Jenna nodded once. “Good,” she said, because she didn’t waste warmth. “You want to be proud? Be proud of the lot you can prove.”
He looked toward the posted recall notice on the wall, then back at her. “You’re really going to post our screwup?”
“It’s not a screwup,” Jenna corrected. “It’s a catch. People die when you hide your catches.”
He grunted and walked away, but the grunting sounded less hostile than it had earlier. Rhodes was changing, not because it had been persuaded, because it had been given a new way to be strong.

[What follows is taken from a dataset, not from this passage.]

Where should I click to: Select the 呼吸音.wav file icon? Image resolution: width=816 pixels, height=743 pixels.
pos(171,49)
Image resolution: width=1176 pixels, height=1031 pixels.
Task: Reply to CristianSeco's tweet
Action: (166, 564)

Late that night, Robert received the incident packet through Minerva’s spine. He wasn’t in Rhodes. He wasn’t standing over anyone’s shoulder. He was at the valley’s edge, near the lab shed, staring at the growing list of towns on Helen’s status board and trying not to feel like the world was now attached to his lungs.
Minerva’s voice came through the terminal speaker, calm as ever. “Rhodes pod yard experienced collar seal disturbance. Lockout triggered. No shipment from affected lots. Statement indicates coercion attempt. Incident packet posted locally and queued for valley archive.”
Robert’s first instinct was to go. To get in a vehicle, to bring Greg, to hunt the runner, to turn coercion into a body. That instinct was old-world violence wearing new-world justification.
Ava drifted into his line of sight, close enough to be unavoidable, glow steady like a held note. “You’re about to do something dramatic,” she said, dry.
Robert’s jaw tightened. “They’re targeting people,” he snapped.
“Yes,” Ava replied, and brightened just a fraction, teasing and sharp. “And your solution is to become a person they can target.”
Robert blinked, anger and exhaustion colliding.
Ava circled once, slow. “Jenna did what you built the system to do,” she said. “The lockout worked. The logs worked. The recall culture worked. The coerced worker wasn’t sacrificed to make you feel righteous.”
Robert’s shoulders dropped a fraction. “I want to stop it,” he muttered.
“Then stop it with procedure,” Ava said. Her glow tightened, then softened. “Post the coercion advisory. Expand witness protections. Make the runner’s leverage worthless by making confession safe.”
Robert stared at the floor and felt the urge to move burn down into something he could actually use. “So I don’t go,” he said, and it wasn’t a question.
Ava brightened a fraction again. “You don’t go,” she confirmed. “You eat. You sleep. You build the next batch. You let the people you trusted do the job you trusted them with.”
Robert exhaled, long and bitter, then nodded once. “Fine,” he said. “But we’re adding a coercion response protocol.”
Ava’s glow warmed by a hair. “Good,” she said. “Now you’re thinking like a founder instead of a firefighter.”
The next morning, Rhodes posted the final line item beneath their recall notice: “Line restored under witness; core verified; lots released.” They did it without triumph. They did it like a town learning that survival at scale was a sequence of boring, public steps. The incident packet didn’t become a scandal. It became a proof that the collective’s constraints weren’t theater.
When the corridor eventually tried to argue that the collective was unsafe, Rhodes would have paper.
When coercers tried again, the next worker would have proof that confessing didn’t get them executed.
And when the larger authorities arrived to seize pods by force, the lockout would do what it did best: turn theft into scrap.
Jenna stood in the yard under steady light and watched a line of clean parts stack into bins with lot codes you could read. She didn’t smile. She didn’t need to. The work was the smile. The yard was no longer a place where people survived by making do.
It was a place where people became makers under audit.
That was how the collective would spread—not by speeches, but by factories that stopped when they were supposed to and restarted when they were safe.